Each record below should be written out again exactly as given.

▶ [DATA EXTRACTS]
______

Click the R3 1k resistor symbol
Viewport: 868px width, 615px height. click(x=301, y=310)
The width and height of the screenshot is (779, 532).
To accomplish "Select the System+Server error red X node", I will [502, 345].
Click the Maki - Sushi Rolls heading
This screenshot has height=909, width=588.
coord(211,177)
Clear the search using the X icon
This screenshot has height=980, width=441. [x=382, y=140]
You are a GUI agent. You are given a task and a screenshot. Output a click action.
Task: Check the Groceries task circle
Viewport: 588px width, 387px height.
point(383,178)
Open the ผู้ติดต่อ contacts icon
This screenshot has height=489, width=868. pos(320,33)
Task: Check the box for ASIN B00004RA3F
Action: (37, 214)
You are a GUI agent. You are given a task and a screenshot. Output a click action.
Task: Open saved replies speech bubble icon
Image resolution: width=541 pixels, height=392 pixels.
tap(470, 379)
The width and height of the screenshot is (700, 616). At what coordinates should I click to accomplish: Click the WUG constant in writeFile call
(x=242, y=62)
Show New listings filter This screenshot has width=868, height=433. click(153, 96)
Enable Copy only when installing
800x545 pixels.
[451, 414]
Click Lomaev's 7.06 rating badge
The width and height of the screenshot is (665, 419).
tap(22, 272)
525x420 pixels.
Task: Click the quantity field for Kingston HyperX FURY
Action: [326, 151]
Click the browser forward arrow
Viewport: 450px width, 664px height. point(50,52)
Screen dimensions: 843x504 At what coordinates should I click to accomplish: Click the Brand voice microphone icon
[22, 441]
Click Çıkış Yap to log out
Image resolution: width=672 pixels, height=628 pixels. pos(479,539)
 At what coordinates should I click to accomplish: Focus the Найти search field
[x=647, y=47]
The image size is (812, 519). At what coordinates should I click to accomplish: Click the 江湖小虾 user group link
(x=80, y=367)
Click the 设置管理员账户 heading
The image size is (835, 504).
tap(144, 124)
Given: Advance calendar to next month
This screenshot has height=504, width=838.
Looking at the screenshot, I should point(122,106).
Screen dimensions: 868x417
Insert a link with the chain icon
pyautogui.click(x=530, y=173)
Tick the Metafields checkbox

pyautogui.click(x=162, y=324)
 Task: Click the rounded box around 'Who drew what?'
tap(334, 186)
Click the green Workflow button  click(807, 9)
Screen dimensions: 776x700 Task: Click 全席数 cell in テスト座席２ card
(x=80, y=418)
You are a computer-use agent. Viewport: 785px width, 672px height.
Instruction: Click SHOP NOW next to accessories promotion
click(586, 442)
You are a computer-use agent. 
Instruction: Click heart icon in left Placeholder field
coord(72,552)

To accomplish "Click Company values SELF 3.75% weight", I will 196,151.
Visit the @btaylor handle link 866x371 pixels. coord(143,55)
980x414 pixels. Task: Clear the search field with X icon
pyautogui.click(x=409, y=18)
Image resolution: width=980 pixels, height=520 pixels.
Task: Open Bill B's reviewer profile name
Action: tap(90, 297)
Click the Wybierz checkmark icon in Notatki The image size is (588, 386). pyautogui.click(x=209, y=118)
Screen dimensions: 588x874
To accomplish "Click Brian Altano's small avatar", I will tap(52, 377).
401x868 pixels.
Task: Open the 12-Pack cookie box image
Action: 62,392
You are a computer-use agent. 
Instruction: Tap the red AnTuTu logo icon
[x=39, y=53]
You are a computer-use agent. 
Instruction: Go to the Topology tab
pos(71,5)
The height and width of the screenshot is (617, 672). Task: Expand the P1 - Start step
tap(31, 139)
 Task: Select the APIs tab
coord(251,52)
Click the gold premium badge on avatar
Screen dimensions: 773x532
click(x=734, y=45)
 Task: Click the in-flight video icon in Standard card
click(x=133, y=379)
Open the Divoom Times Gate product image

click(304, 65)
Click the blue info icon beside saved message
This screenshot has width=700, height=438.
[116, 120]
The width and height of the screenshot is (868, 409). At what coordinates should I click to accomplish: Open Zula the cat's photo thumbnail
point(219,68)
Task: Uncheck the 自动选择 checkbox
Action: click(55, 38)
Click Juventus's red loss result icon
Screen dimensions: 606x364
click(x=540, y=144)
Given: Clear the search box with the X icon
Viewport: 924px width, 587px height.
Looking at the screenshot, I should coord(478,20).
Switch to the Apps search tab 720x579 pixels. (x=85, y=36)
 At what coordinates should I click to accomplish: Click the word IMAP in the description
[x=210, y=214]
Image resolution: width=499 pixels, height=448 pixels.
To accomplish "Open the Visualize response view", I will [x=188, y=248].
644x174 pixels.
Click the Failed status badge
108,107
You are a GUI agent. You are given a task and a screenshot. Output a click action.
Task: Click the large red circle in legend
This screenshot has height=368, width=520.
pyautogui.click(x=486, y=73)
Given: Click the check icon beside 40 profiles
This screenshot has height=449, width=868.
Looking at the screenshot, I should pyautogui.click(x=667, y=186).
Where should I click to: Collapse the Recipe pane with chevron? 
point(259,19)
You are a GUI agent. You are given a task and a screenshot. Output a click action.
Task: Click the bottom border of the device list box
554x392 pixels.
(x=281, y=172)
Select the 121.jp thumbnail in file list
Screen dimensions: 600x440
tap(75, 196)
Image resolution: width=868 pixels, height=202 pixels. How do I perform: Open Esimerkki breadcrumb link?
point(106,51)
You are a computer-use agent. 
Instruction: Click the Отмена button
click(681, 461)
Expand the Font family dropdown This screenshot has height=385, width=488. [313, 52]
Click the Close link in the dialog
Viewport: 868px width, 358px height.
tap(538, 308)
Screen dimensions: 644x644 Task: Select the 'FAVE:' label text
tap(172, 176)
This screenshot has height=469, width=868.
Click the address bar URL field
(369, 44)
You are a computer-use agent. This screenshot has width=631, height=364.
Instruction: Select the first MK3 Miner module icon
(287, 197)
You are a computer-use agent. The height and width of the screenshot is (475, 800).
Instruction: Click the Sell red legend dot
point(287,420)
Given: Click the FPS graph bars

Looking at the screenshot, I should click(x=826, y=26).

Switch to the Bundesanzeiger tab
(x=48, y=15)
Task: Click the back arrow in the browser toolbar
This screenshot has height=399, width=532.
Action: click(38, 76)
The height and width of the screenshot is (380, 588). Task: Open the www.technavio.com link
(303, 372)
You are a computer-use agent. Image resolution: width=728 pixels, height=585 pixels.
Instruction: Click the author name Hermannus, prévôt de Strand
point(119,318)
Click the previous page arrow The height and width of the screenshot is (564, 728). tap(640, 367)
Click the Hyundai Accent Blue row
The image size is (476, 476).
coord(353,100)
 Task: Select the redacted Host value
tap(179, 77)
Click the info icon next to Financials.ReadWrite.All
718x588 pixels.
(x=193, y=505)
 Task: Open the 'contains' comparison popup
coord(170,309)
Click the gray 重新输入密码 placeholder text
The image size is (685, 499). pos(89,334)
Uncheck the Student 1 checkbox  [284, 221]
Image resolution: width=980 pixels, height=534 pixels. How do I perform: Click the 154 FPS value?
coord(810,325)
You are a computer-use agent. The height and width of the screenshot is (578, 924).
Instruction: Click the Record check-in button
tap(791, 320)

______

▶ [YOUR SOLUTION]
Click the R3 1k resistor symbol
Viewport: 868px width, 615px height. click(x=301, y=310)
The width and height of the screenshot is (779, 532).
To accomplish "Select the System+Server error red X node", I will [502, 345].
Click the Maki - Sushi Rolls heading
This screenshot has height=909, width=588.
coord(211,177)
Clear the search using the X icon
This screenshot has height=980, width=441. [x=382, y=140]
You are a GUI agent. You are given a task and a screenshot. Output a click action.
Task: Check the Groceries task circle
Viewport: 588px width, 387px height.
point(383,178)
Open the ผู้ติดต่อ contacts icon
This screenshot has height=489, width=868. pos(320,33)
Task: Check the box for ASIN B00004RA3F
Action: (37, 214)
You are a GUI agent. You are given a task and a screenshot. Output a click action.
Task: Open saved replies speech bubble icon
Image resolution: width=541 pixels, height=392 pixels.
tap(470, 379)
The width and height of the screenshot is (700, 616). At what coordinates should I click to accomplish: Click the WUG constant in writeFile call
(x=242, y=62)
Show New listings filter This screenshot has width=868, height=433. click(153, 96)
Enable Copy only when installing
800x545 pixels.
[451, 414]
Click Lomaev's 7.06 rating badge
The width and height of the screenshot is (665, 419).
tap(22, 272)
525x420 pixels.
Task: Click the quantity field for Kingston HyperX FURY
Action: [326, 151]
Click the browser forward arrow
Viewport: 450px width, 664px height. point(50,52)
Screen dimensions: 843x504 At what coordinates should I click to accomplish: Click the Brand voice microphone icon
[22, 441]
Click Çıkış Yap to log out
Image resolution: width=672 pixels, height=628 pixels. pos(479,539)
 At what coordinates should I click to accomplish: Focus the Найти search field
[x=647, y=47]
The image size is (812, 519). At what coordinates should I click to accomplish: Click the 江湖小虾 user group link
(x=80, y=367)
Click the 设置管理员账户 heading
The image size is (835, 504).
tap(144, 124)
Given: Advance calendar to next month
This screenshot has height=504, width=838.
Looking at the screenshot, I should point(122,106).
Screen dimensions: 868x417
Insert a link with the chain icon
pyautogui.click(x=530, y=173)
Tick the Metafields checkbox

pyautogui.click(x=162, y=324)
 Task: Click the rounded box around 'Who drew what?'
tap(334, 186)
Click the green Workflow button  click(807, 9)
Screen dimensions: 776x700 Task: Click 全席数 cell in テスト座席２ card
(x=80, y=418)
You are a computer-use agent. Viewport: 785px width, 672px height.
Instruction: Click SHOP NOW next to accessories promotion
click(586, 442)
You are a computer-use agent. 
Instruction: Click heart icon in left Placeholder field
coord(72,552)

To accomplish "Click Company values SELF 3.75% weight", I will 196,151.
Visit the @btaylor handle link 866x371 pixels. coord(143,55)
980x414 pixels. Task: Clear the search field with X icon
pyautogui.click(x=409, y=18)
Image resolution: width=980 pixels, height=520 pixels.
Task: Open Bill B's reviewer profile name
Action: tap(90, 297)
Click the Wybierz checkmark icon in Notatki The image size is (588, 386). pyautogui.click(x=209, y=118)
Screen dimensions: 588x874
To accomplish "Click Brian Altano's small avatar", I will tap(52, 377).
401x868 pixels.
Task: Open the 12-Pack cookie box image
Action: 62,392
You are a computer-use agent. 
Instruction: Tap the red AnTuTu logo icon
[x=39, y=53]
You are a computer-use agent. 
Instruction: Go to the Topology tab
pos(71,5)
The height and width of the screenshot is (617, 672). Task: Expand the P1 - Start step
tap(31, 139)
 Task: Select the APIs tab
coord(251,52)
Click the gold premium badge on avatar
Screen dimensions: 773x532
click(x=734, y=45)
 Task: Click the in-flight video icon in Standard card
click(x=133, y=379)
Open the Divoom Times Gate product image

click(304, 65)
Click the blue info icon beside saved message
This screenshot has width=700, height=438.
[116, 120]
The width and height of the screenshot is (868, 409). At what coordinates should I click to accomplish: Open Zula the cat's photo thumbnail
point(219,68)
Task: Uncheck the 自动选择 checkbox
Action: click(55, 38)
Click Juventus's red loss result icon
Screen dimensions: 606x364
click(x=540, y=144)
Given: Clear the search box with the X icon
Viewport: 924px width, 587px height.
Looking at the screenshot, I should coord(478,20).
Switch to the Apps search tab 720x579 pixels. (x=85, y=36)
 At what coordinates should I click to accomplish: Click the word IMAP in the description
[x=210, y=214]
Image resolution: width=499 pixels, height=448 pixels.
To accomplish "Open the Visualize response view", I will [x=188, y=248].
644x174 pixels.
Click the Failed status badge
108,107
You are a GUI agent. You are given a task and a screenshot. Output a click action.
Task: Click the large red circle in legend
This screenshot has height=368, width=520.
pyautogui.click(x=486, y=73)
Given: Click the check icon beside 40 profiles
This screenshot has height=449, width=868.
Looking at the screenshot, I should pyautogui.click(x=667, y=186).
Where should I click to: Collapse the Recipe pane with chevron? 
point(259,19)
You are a GUI agent. You are given a task and a screenshot. Output a click action.
Task: Click the bottom border of the device list box
554x392 pixels.
(x=281, y=172)
Select the 121.jp thumbnail in file list
Screen dimensions: 600x440
tap(75, 196)
Image resolution: width=868 pixels, height=202 pixels. How do I perform: Open Esimerkki breadcrumb link?
point(106,51)
You are a computer-use agent. 
Instruction: Click the Отмена button
click(681, 461)
Expand the Font family dropdown This screenshot has height=385, width=488. [313, 52]
Click the Close link in the dialog
Viewport: 868px width, 358px height.
tap(538, 308)
Screen dimensions: 644x644 Task: Select the 'FAVE:' label text
tap(172, 176)
This screenshot has height=469, width=868.
Click the address bar URL field
(369, 44)
You are a computer-use agent. This screenshot has width=631, height=364.
Instruction: Select the first MK3 Miner module icon
(287, 197)
You are a computer-use agent. The height and width of the screenshot is (475, 800).
Instruction: Click the Sell red legend dot
point(287,420)
Given: Click the FPS graph bars

Looking at the screenshot, I should click(x=826, y=26).

Switch to the Bundesanzeiger tab
(x=48, y=15)
Task: Click the back arrow in the browser toolbar
This screenshot has height=399, width=532.
Action: click(38, 76)
The height and width of the screenshot is (380, 588). Task: Open the www.technavio.com link
(303, 372)
You are a computer-use agent. Image resolution: width=728 pixels, height=585 pixels.
Instruction: Click the author name Hermannus, prévôt de Strand
point(119,318)
Click the previous page arrow The height and width of the screenshot is (564, 728). tap(640, 367)
Click the Hyundai Accent Blue row
The image size is (476, 476).
coord(353,100)
 Task: Select the redacted Host value
tap(179, 77)
Click the info icon next to Financials.ReadWrite.All
718x588 pixels.
(x=193, y=505)
 Task: Open the 'contains' comparison popup
coord(170,309)
Click the gray 重新输入密码 placeholder text
The image size is (685, 499). pos(89,334)
Uncheck the Student 1 checkbox  [284, 221]
Image resolution: width=980 pixels, height=534 pixels. How do I perform: Click the 154 FPS value?
coord(810,325)
You are a computer-use agent. The height and width of the screenshot is (578, 924).
Instruction: Click the Record check-in button
tap(791, 320)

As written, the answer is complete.